Reading passage:

§

By Sgt. Jaime D. De LeonJune 14, 2012
FORT DRUM, N.Y. -- Nearly two years after their first run together, Soldiers of 3rd Brigade Combat Team, 10th Mountain Division (LI), met June 8 at Watertown's Thompson Park to join city officials and other community staff for a three-mile run and light breakfast before heading to the Watertown City Hall to brief a recap of governance training the brigade received from the city and Syracuse University before their recent deployment to Afghanistan.
The combined run first took place in October 2010, along with training that included many aspects of agriculture, city planning and development. Nearly all of the brigade's battalion- and company-level commanders attended the training, which included lectures, facility tours and group discussions. The Spartan Brigade received the training in preparation for their yearlong deployment to southern Afghanistan from March 2011 to March 2012.

§

Provided information:
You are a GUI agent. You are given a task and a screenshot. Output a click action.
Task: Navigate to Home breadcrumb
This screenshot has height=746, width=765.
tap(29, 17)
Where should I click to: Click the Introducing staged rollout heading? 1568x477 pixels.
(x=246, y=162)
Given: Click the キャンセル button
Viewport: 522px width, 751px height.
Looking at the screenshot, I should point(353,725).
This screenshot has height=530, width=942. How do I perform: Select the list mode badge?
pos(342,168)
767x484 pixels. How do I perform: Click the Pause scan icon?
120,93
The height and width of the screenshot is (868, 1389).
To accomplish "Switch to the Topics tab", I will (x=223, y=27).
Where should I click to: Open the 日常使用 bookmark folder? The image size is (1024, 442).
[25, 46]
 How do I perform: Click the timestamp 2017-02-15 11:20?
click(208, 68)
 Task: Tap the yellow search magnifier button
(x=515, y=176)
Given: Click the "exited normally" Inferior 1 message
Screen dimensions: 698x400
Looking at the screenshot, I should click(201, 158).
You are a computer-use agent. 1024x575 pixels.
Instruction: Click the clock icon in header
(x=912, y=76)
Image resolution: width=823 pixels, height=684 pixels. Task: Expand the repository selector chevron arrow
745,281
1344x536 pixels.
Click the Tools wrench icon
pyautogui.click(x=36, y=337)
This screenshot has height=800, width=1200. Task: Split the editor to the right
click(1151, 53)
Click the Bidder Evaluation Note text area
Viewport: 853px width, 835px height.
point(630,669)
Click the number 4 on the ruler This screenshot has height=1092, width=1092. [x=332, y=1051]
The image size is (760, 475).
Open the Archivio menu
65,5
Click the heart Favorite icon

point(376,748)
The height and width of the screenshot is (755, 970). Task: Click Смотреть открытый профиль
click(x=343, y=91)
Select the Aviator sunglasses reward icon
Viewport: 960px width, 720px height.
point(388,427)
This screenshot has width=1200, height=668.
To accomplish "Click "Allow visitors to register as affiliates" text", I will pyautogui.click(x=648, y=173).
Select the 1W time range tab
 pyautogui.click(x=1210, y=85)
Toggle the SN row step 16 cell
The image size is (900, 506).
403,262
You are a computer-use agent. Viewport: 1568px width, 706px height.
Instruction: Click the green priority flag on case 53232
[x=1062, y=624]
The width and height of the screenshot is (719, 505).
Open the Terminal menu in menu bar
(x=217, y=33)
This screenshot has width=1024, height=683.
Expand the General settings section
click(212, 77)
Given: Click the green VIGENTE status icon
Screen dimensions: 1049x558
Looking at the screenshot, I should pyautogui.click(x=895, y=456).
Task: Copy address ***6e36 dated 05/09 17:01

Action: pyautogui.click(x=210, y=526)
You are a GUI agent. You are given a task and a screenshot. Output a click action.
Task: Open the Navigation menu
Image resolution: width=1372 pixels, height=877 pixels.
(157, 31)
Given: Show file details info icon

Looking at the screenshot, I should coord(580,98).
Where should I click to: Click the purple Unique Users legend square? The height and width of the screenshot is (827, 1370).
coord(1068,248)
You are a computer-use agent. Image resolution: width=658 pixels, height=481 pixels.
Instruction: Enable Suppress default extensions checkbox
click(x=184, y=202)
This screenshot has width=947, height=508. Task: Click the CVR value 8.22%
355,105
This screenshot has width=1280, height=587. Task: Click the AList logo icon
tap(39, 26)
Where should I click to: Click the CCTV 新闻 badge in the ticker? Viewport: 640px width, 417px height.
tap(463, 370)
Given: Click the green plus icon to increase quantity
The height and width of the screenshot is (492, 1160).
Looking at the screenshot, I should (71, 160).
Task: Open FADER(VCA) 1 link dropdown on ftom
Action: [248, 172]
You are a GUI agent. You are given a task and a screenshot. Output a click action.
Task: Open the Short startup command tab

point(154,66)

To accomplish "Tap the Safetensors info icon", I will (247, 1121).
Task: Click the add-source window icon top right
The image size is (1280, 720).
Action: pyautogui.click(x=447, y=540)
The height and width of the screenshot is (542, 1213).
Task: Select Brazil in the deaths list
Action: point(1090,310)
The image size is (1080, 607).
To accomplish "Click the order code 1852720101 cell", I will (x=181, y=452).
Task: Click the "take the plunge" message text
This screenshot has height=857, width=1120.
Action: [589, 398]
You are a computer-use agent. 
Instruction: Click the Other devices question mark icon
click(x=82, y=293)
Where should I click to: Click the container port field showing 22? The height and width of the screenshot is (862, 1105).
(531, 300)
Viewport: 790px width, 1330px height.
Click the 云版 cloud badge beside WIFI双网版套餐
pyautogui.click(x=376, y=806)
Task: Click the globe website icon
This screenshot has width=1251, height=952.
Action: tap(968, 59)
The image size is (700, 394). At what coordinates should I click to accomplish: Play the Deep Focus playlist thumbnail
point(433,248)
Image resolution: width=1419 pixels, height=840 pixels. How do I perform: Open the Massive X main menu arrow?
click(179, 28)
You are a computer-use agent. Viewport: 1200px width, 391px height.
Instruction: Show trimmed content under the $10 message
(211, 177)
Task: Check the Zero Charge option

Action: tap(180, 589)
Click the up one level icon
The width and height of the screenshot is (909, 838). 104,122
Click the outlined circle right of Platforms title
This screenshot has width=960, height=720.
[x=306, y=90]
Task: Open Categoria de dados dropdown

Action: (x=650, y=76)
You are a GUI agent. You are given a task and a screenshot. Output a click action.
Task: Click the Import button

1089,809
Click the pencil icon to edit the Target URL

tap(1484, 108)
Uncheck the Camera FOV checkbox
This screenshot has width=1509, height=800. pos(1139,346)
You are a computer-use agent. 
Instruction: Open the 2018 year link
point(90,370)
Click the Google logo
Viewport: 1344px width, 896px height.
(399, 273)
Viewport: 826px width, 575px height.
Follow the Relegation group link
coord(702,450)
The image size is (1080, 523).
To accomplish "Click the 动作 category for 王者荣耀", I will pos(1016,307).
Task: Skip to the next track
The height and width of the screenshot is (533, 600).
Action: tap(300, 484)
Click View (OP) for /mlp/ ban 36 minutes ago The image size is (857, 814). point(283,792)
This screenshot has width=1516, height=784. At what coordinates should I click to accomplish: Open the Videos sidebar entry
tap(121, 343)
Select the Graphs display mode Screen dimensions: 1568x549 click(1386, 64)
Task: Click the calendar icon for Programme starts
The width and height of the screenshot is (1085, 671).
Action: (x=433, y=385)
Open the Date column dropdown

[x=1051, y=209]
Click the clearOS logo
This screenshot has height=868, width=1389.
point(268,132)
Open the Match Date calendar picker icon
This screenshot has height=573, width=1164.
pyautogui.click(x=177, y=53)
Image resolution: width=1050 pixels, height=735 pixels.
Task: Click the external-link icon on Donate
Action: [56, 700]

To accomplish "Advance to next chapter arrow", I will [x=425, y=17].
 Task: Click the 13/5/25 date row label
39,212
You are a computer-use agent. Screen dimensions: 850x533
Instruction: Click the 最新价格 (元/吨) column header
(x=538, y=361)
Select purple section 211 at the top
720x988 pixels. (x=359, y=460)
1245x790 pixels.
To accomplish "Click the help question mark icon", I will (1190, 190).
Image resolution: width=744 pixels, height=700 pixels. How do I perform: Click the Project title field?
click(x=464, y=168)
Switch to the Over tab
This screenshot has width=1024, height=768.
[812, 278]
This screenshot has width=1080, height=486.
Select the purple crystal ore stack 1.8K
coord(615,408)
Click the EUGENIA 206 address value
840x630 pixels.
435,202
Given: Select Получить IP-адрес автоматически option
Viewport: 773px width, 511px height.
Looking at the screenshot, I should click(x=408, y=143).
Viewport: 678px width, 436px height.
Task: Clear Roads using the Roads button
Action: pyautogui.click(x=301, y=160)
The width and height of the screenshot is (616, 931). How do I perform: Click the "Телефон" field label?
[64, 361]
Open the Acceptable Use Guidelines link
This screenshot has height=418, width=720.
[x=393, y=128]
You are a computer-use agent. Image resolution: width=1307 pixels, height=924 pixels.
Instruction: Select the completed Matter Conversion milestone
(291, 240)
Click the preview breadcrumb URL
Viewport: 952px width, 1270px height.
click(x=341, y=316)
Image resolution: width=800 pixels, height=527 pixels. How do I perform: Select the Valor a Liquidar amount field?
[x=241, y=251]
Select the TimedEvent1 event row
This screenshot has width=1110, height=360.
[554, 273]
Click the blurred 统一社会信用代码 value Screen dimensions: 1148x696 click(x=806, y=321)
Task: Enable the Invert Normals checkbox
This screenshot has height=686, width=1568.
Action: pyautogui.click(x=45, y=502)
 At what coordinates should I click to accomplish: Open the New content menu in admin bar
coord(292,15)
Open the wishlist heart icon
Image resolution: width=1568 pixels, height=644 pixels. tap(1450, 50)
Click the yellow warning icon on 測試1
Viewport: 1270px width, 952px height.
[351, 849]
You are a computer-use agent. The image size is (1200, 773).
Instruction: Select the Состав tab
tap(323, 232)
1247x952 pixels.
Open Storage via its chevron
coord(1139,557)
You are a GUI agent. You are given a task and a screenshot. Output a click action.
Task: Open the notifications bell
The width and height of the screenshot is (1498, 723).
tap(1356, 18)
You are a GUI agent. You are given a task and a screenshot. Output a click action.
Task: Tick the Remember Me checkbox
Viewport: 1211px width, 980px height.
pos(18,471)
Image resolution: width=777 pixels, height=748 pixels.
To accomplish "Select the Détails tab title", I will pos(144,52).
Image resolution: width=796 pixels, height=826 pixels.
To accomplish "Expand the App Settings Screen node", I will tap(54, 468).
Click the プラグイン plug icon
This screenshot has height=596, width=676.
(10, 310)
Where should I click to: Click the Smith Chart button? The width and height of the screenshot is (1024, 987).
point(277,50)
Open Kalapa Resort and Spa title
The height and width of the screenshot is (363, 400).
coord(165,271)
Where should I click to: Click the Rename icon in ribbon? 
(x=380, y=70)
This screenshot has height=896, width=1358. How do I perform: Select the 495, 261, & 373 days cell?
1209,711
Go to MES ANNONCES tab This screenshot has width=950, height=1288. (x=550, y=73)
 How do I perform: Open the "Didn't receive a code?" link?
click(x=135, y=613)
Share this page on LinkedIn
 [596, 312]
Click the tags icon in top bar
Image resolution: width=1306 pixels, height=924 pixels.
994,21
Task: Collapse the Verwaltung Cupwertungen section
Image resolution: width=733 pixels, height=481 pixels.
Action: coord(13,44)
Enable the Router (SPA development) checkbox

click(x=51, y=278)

§

Task description: Echo the Fort Drum article between "The combined run" and "to March 2012.", inclusive.

Result below:
The combined run first took place in October 2010, along with training that included many aspects of agriculture, city planning and development. Nearly all of the brigade's battalion- and company-level commanders attended the training, which included lectures, facility tours and group discussions. The Spartan Brigade received the training in preparation for their yearlong deployment to southern Afghanistan from March 2011 to March 2012.